Inzwischen habe ich das Tourette-Syndrom akzeptiert. Es ist immer noch da, aber es beeinträchtigt mich nicht mehr. Ich spüre es ständig, andauernd. Die Tics begleiten mich den ganzen Tag lang. Aber sie haben die Wichtigkeit für mich verloren. Sie sind halt da. Spannenderweise bekomme ich heute oft gesagt: Man merkt dir ja kaum etwas an. Ich bin im Frieden mit dem Tourette-Syndrom und vor allem mit mir.
Fazit: Wir dürfen so sein, wie wir sind
Meine Geschichte ist nur ein Beispiel. Es gibt viele Menschen mit negativen Diagnosen, Einschränkungen oder ungünstigen Lebensverhältnissen. Die meisten Menschen haben den Wunsch, sich weiter zu entwickeln. Und alle wollen glücklich sein und eine große Zufriedenheit spüren. Um das zu realisieren, sollten wir zuerst an der Selbstakzeptanz arbeiten, der Annahme der eigenen Person mit allen vorhandenen Eigenschaften, Stärken und Schwächen. Sie ist die Grundlage für Selbstliebe und Selbstvertrauen. Denn wenn ich mich so akzeptiere, wie ich bin, dann kann ich mir selbst und meinen Fähigkeiten auch vertrauen. Auf dieser Grundlage kann Entwicklung in ungeahnten Dimensionen stattfinden, wenn wir es wollen.
Das Gleiche gilt für „das Außen“: Wenn ich andere Menschen so akzeptiere, wie sie sind, dann kann daraus ein Vertrauensverhältnis erwachsen. Zum anderen entsteht eine Atmosphäre der gegenseitigen Wertschätzung. Und die ist immer besser als eine Bewertung, denn die kann sehr negativ ausfallen – sowohl gegenüber der eigenen Person, als auch gegenüber anderen Personen aus der eigenen Haltung heraus. Wenn ich mich und andere Menschen so akzeptiere, wie sie sind, kann ich anfangen, das Wertvolle an mir oder anderen zu sehen.
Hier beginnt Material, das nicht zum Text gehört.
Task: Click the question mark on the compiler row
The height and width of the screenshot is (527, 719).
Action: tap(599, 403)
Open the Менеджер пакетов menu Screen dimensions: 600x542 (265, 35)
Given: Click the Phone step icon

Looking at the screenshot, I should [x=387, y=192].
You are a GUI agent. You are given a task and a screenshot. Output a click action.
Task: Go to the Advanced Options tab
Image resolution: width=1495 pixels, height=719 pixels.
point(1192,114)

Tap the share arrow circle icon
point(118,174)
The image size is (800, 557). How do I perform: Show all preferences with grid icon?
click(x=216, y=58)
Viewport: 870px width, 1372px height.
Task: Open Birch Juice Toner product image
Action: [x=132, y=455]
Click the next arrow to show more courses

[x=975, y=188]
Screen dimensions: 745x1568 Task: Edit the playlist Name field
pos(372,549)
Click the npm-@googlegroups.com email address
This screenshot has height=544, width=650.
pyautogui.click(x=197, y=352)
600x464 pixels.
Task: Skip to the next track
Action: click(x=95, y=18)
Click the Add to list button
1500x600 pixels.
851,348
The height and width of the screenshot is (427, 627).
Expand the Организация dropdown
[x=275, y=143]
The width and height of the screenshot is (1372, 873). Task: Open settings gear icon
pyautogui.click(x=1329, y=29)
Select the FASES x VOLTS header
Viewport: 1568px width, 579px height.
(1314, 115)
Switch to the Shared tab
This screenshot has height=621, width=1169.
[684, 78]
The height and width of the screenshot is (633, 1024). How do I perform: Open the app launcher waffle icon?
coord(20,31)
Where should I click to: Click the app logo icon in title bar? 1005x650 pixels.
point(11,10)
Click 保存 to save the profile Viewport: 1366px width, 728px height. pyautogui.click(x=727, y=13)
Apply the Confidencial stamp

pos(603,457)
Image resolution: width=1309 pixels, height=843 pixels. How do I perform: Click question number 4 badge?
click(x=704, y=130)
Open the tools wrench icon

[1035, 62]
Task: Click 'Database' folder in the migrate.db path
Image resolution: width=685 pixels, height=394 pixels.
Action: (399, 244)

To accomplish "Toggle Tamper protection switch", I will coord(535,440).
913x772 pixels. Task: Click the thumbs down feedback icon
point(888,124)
Ich erkenne meinen eigenen Wert und den Wert der anderen. Manchmal müssen wir Dinge oder Menschen aber auch loslassen, damit etwas Neues, Besseres, Schöneres in unser Leben treten kann.
Akzeptanz ist also kein passives Hinnehmen – es führt vielmehr zu einem gesunden Selbstwertgefühl: Wir dürfen genauso sein, wie wir sind!